早大は5000m3位、10000m8位、20km11位。

神奈川大は5000m8位、10000m12位、20km4位

そして中大は5000m
1位、10000m1位、20km1位



中大は全日本では早大に負けたとはいえ、その差はわずか13秒。

総合力で勝る中大にとって、箱根では早大はそれほど怖い存在ではなかったでしょう。

神奈川大も20kmの力はあっても総合力は中大に劣り、1万m28分台ランナーもゼロであり、エースの破壊力もありませんでした。

観戦ガイドによると、目標も5位以内と控えめでした。

神奈川大には前回5区区間賞の近藤選手がいましたが、中大にも前回区間3位の尾方選手がおり、対中大を想定した時には近藤選手は切り札にはなり得ませんでした。
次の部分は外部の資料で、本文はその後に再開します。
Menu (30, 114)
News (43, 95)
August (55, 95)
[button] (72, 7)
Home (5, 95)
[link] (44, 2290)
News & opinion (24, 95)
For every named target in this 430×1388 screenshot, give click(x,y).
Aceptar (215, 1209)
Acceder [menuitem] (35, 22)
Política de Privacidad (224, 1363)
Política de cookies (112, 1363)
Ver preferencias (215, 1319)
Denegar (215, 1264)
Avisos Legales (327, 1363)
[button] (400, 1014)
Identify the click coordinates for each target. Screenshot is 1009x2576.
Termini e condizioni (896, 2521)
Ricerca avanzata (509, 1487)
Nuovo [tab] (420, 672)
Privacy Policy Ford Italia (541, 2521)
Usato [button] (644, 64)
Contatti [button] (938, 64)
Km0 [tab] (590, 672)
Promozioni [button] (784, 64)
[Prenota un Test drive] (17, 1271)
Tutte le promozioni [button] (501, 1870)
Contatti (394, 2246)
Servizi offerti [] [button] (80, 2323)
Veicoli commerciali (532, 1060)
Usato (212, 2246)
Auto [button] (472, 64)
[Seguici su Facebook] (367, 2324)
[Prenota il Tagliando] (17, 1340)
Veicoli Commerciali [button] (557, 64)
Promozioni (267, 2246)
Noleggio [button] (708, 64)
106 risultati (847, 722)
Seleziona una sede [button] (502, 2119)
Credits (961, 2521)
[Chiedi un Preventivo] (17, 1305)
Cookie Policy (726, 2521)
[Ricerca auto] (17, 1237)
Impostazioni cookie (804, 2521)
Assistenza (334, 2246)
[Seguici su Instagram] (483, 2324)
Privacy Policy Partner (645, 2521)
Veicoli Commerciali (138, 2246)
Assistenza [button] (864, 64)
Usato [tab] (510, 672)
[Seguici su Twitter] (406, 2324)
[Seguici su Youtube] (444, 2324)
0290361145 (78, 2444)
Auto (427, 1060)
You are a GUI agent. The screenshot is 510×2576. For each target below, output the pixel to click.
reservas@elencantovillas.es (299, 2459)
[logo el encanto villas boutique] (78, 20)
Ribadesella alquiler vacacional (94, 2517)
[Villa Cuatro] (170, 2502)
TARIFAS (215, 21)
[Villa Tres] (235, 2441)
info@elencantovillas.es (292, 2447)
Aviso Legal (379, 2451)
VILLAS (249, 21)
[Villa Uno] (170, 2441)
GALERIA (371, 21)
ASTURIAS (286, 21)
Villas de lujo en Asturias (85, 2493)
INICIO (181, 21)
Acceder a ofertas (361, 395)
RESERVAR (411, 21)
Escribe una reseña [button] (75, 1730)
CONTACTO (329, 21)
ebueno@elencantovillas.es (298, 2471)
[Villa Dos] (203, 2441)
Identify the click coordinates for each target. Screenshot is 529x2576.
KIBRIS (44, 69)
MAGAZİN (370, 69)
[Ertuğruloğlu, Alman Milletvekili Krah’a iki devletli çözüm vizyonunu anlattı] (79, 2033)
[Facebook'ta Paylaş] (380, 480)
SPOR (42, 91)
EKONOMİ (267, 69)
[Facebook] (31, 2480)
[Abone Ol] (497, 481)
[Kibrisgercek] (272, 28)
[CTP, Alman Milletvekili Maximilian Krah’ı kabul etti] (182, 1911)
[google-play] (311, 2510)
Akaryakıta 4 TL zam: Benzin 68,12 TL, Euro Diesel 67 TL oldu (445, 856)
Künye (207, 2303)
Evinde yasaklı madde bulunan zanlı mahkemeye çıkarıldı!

消去法で中大最大のライバルは山梨学大と考えるべきだと思います。

総合力も高く、マヤカ選手と中村選手という、史上最強クラスのツートップの前には、中大のダブルエースである松田選手、榎木選手でも合計2分は負けてしまうでしょう。

中大は残る8区間でその2分を埋め合わせる事が出来るか?

山梨学大の視点で言えば、2分の貯金でどこまで逃げられるか?

96年大会最大のポイントはそこにあったと思います。



しかしその山梨学大も、本番の1区で区間最下位、2区の大黒柱のマヤカ選手も前年よりも2分以上遅い区間タイムを記録し挽回ならず。

マヤカ選手は本来ならば中大に対して貯金を作らなければいけないのに、1分程度の借金になってしまう誤算がありました。

結局4区の山梨学大の途中棄権がなくても、中大は山梨学大に勝っていた可能性が極めて高いでしょう。



今の私はもう中大ファンではなく、チームを問わず、良い選手の良い走りを見たいと思っていますが、今度こそ棚ぼた扱いされないで中大に勝って欲しいという気持ちも少しあります。

96年大会が終わってからもう21年以上が経ちました。

今年度の中大の最上級生は、あの96年大会の年度に生まれた人達です。

一度落選したチームは負の連鎖に苦しむ事が多いと聞きますが、今度こそ、今年度だからこそ中大の意地を見せて欲しいと思います。